## Activity
From the line containing "Task: Click the Fin column header" down to the final line of the entries below, quote every line verbatim. Exclude pictures.

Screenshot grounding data
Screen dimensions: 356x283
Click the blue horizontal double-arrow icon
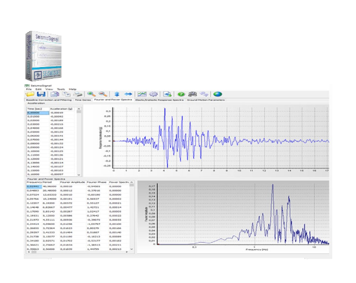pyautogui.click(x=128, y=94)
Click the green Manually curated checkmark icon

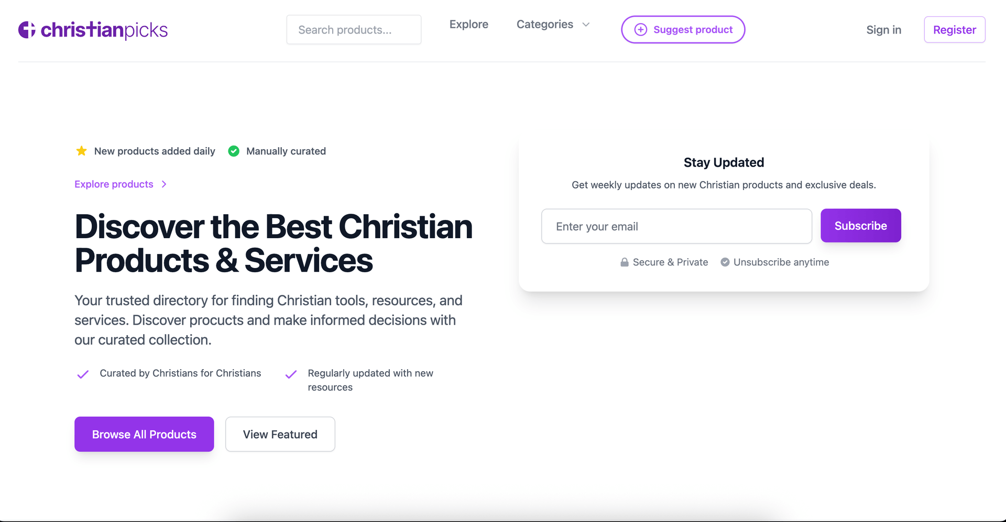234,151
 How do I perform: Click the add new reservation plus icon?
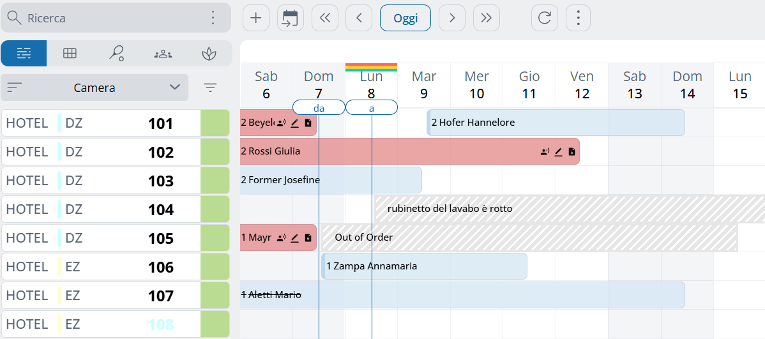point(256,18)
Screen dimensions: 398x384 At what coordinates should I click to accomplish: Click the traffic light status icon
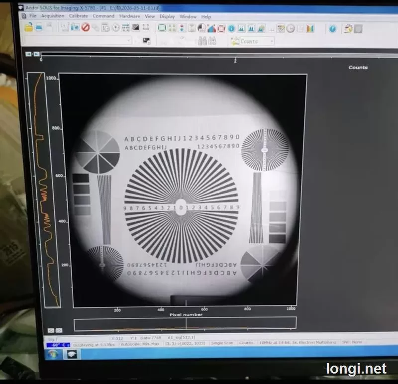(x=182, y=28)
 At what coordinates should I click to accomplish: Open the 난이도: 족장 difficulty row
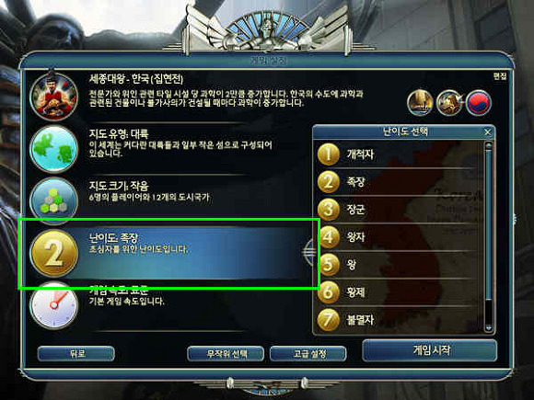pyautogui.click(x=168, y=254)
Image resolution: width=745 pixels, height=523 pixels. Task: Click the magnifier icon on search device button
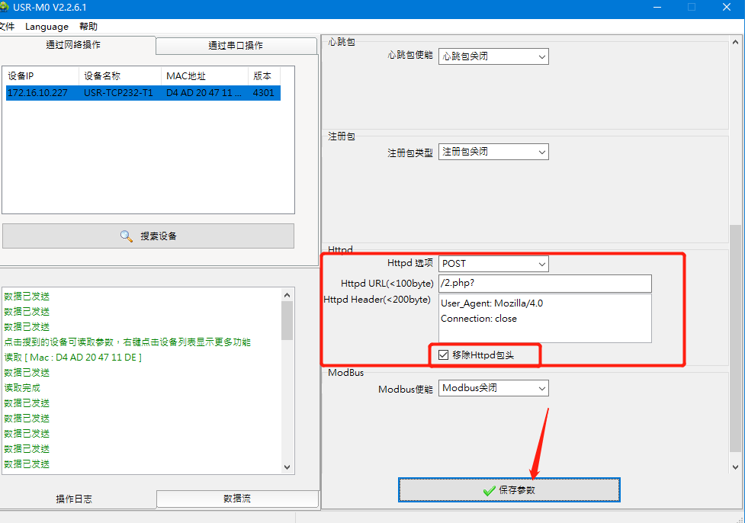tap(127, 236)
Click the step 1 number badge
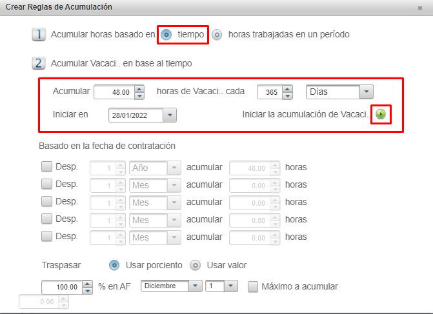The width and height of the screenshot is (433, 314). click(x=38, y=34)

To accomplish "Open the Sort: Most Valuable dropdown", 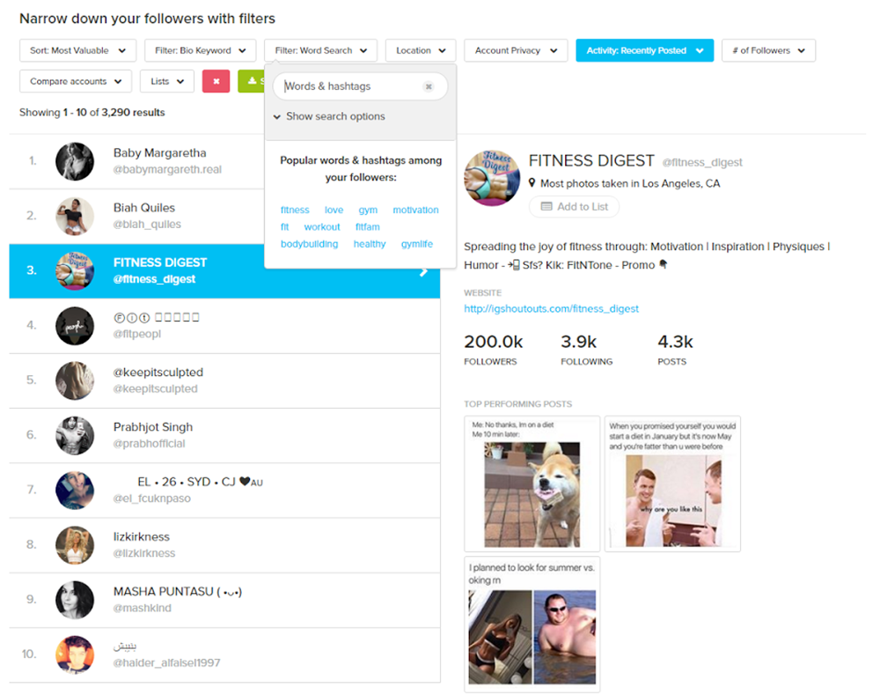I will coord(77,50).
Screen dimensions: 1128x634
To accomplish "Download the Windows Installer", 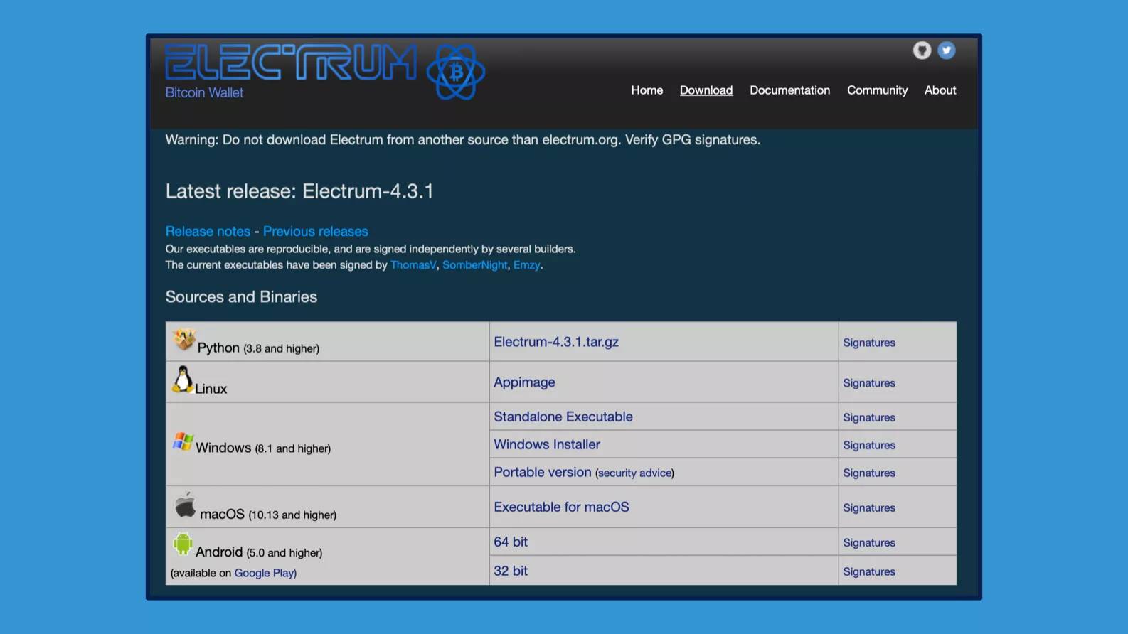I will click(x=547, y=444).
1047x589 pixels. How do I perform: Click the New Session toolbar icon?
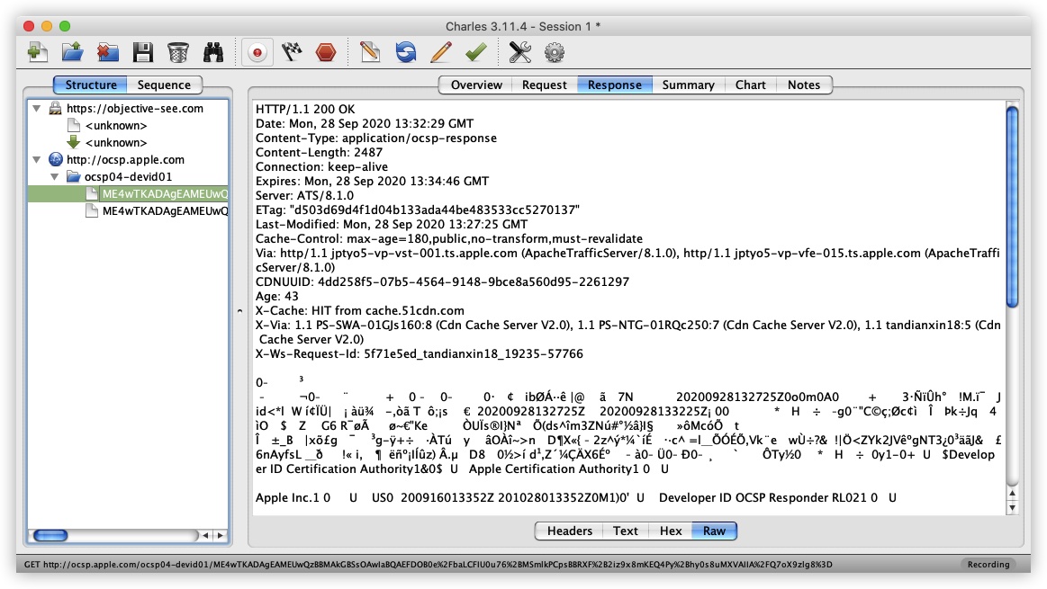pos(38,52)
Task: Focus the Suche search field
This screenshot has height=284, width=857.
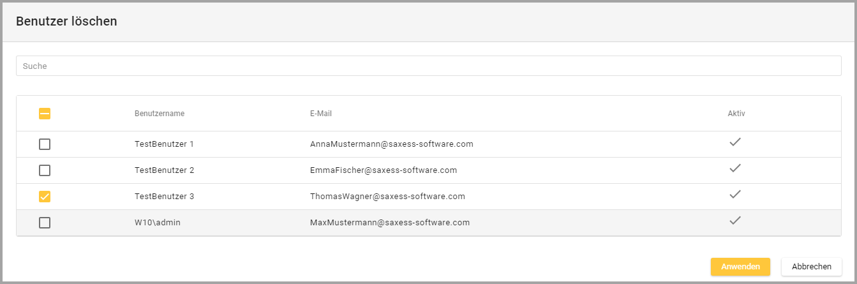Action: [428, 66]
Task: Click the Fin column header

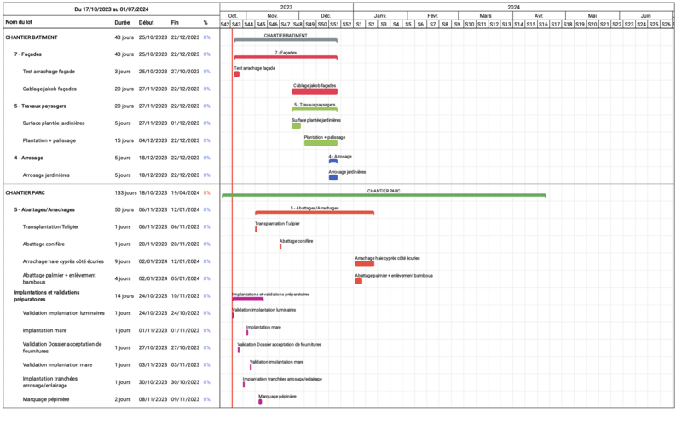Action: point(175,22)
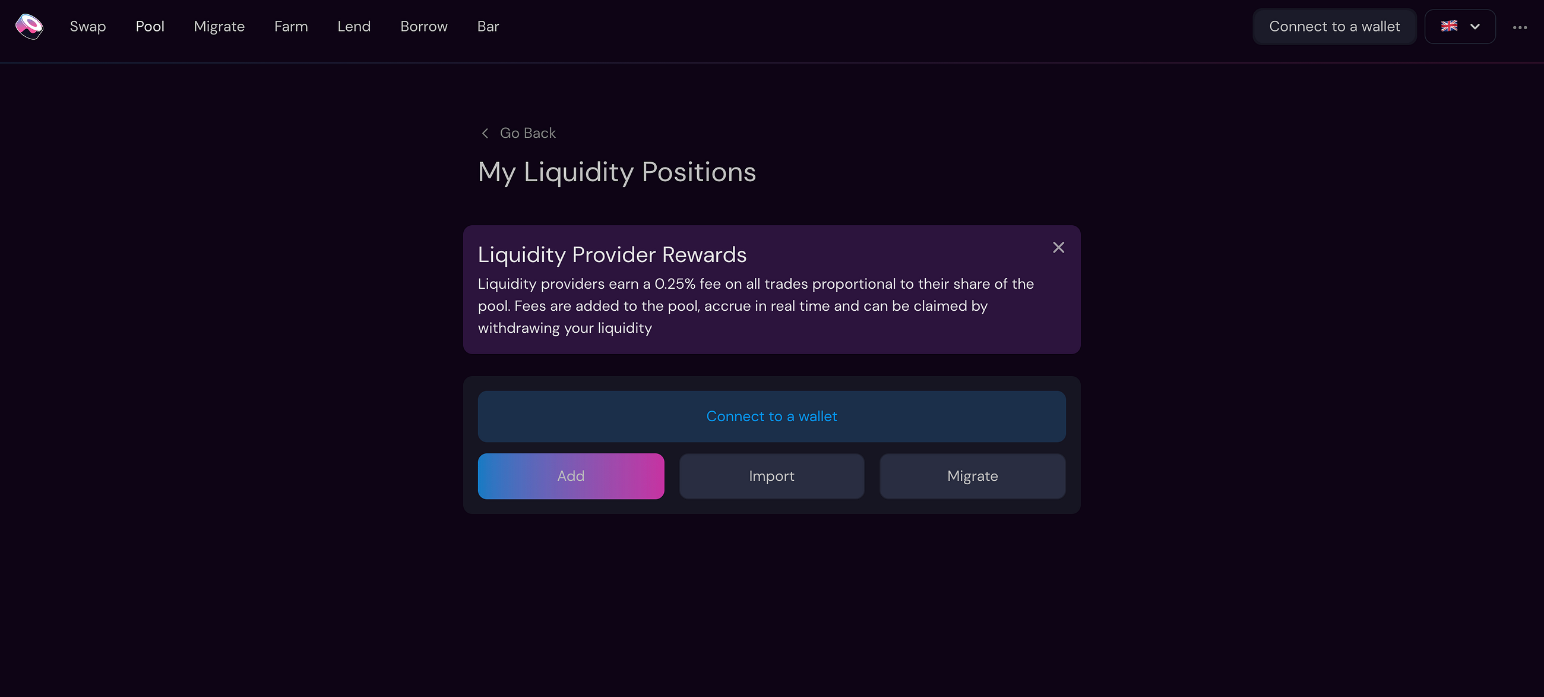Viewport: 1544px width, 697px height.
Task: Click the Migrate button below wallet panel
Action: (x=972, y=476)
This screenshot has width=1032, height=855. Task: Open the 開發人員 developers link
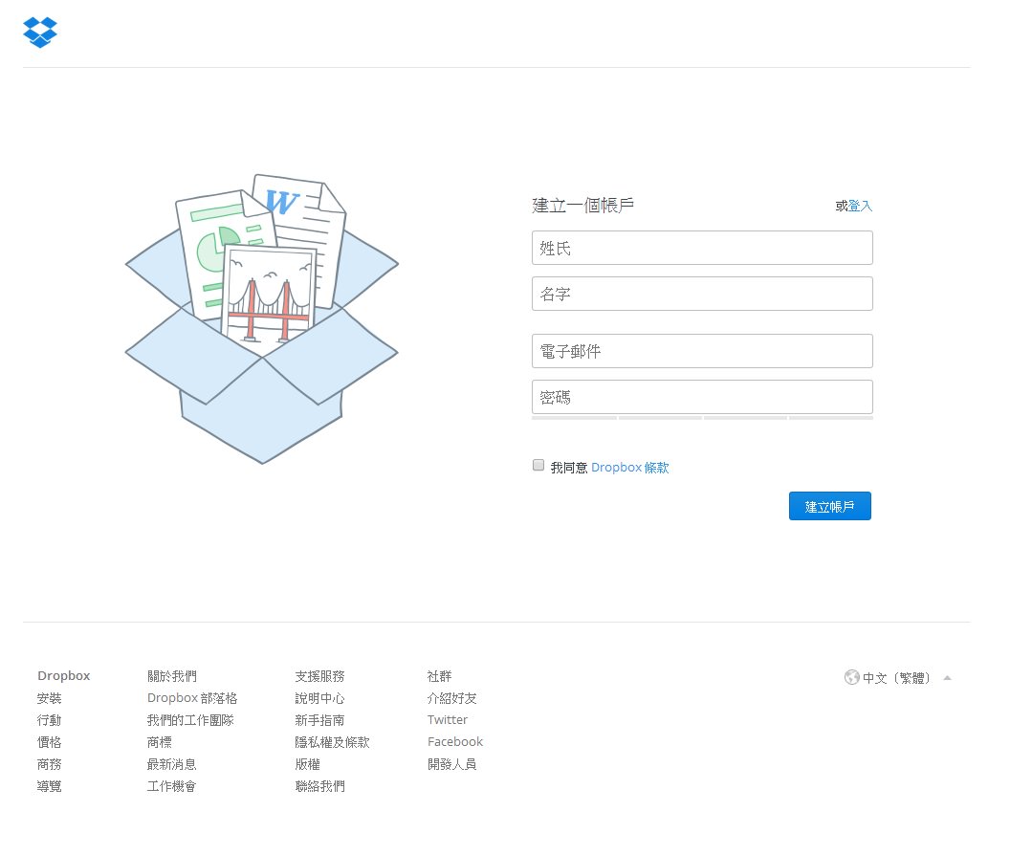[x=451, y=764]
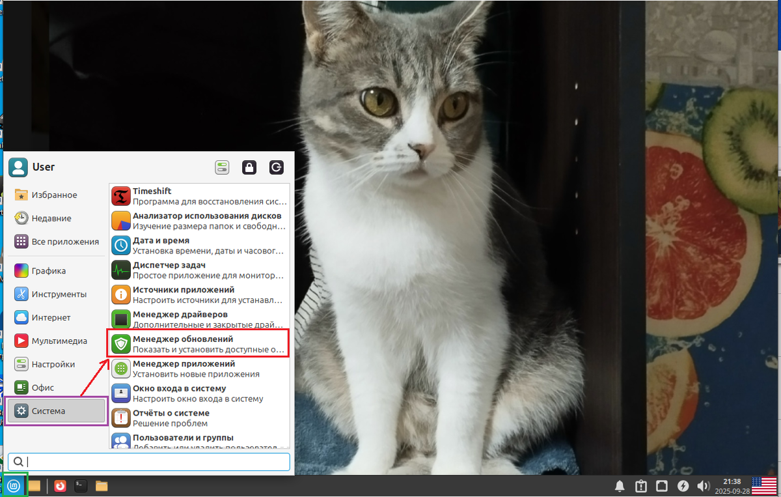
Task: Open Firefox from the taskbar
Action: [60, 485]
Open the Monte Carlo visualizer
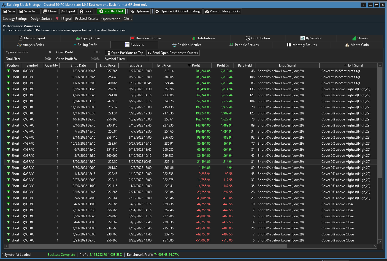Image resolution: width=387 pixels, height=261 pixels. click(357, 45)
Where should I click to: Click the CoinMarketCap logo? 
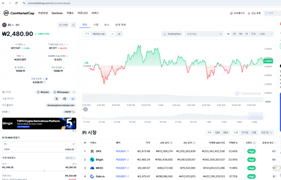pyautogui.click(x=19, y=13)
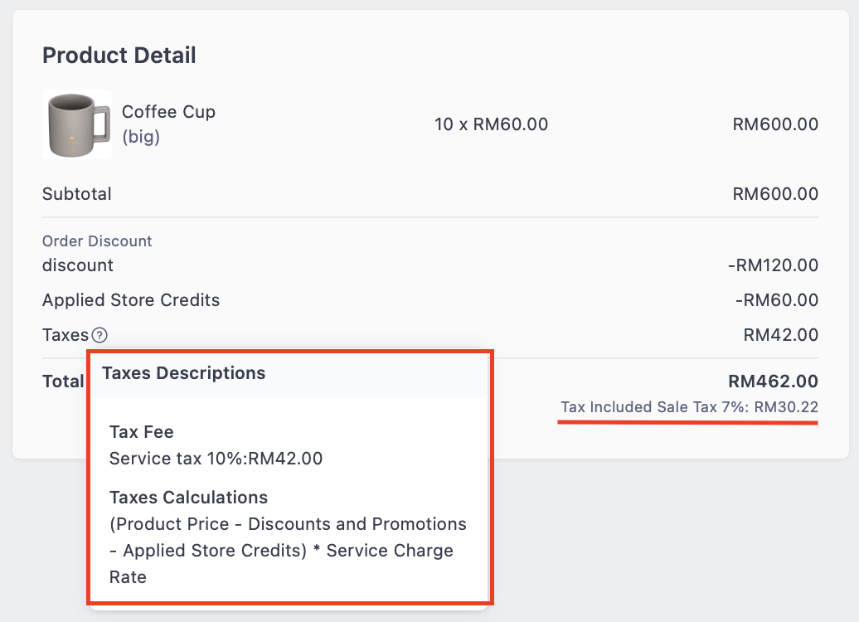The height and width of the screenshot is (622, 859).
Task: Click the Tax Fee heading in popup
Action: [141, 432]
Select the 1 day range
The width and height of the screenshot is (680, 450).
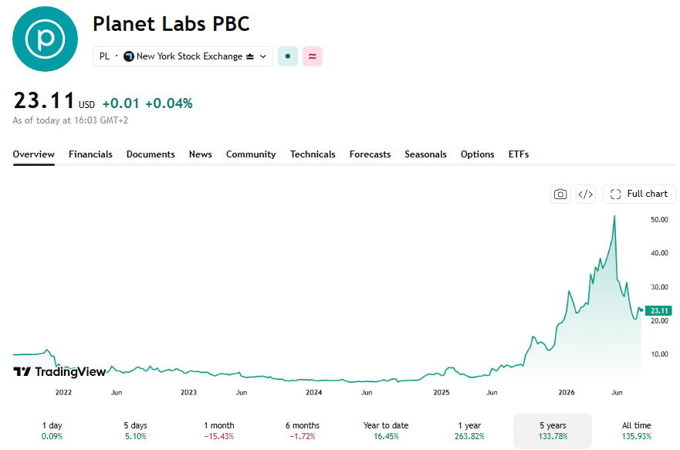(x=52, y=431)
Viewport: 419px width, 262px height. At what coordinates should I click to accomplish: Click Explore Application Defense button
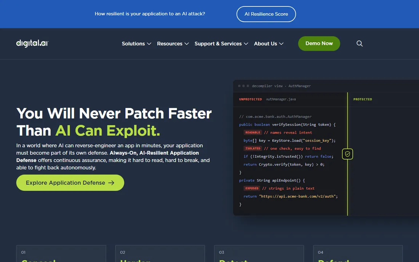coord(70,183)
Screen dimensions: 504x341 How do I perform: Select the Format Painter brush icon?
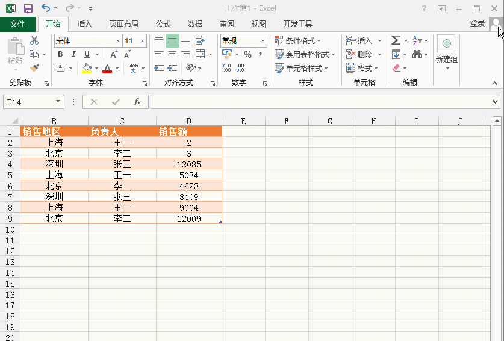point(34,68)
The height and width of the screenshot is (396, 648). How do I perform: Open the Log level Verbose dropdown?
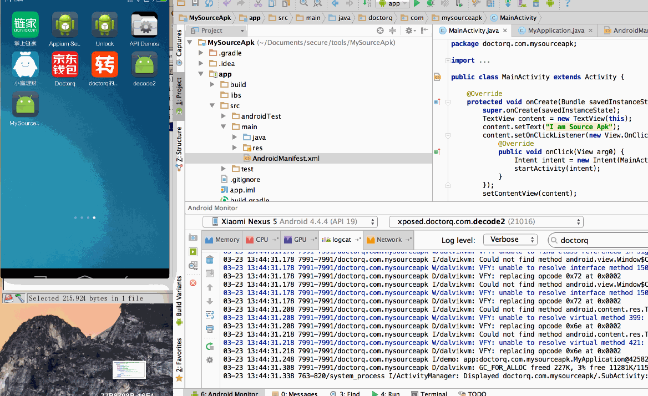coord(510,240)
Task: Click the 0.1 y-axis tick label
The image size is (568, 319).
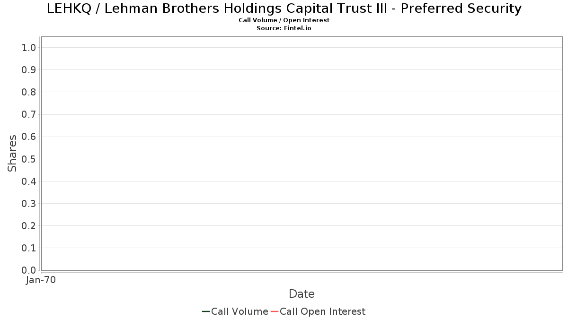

## Response for this exercise
Task: Click the Fin column header

Action: point(175,22)
Viewport: 1544px width, 697px height.
Task: Click the Migrate button below wallet panel
Action: (x=972, y=476)
This screenshot has width=1032, height=855. Task: Open the 開發人員 developers link
[x=451, y=764]
Task: Open Firefox from the taskbar
Action: [60, 485]
Open the Monte Carlo visualizer
Image resolution: width=387 pixels, height=261 pixels. click(357, 45)
Where should I click to: Click the CoinMarketCap logo? 
pyautogui.click(x=19, y=13)
The height and width of the screenshot is (622, 859).
Task: Click the Tax Fee heading in popup
Action: [141, 432]
Select the 1 day range
The width and height of the screenshot is (680, 450).
(x=52, y=431)
Viewport: 419px width, 262px height. At what coordinates should I click to accomplish: Click Explore Application Defense button
coord(70,183)
Screen dimensions: 504x341 How do I perform: Select the Format Painter brush icon?
point(34,68)
The height and width of the screenshot is (396, 648). How do I perform: Open the Log level Verbose dropdown?
coord(510,240)
Task: Click the 0.1 y-axis tick label
The image size is (568, 319).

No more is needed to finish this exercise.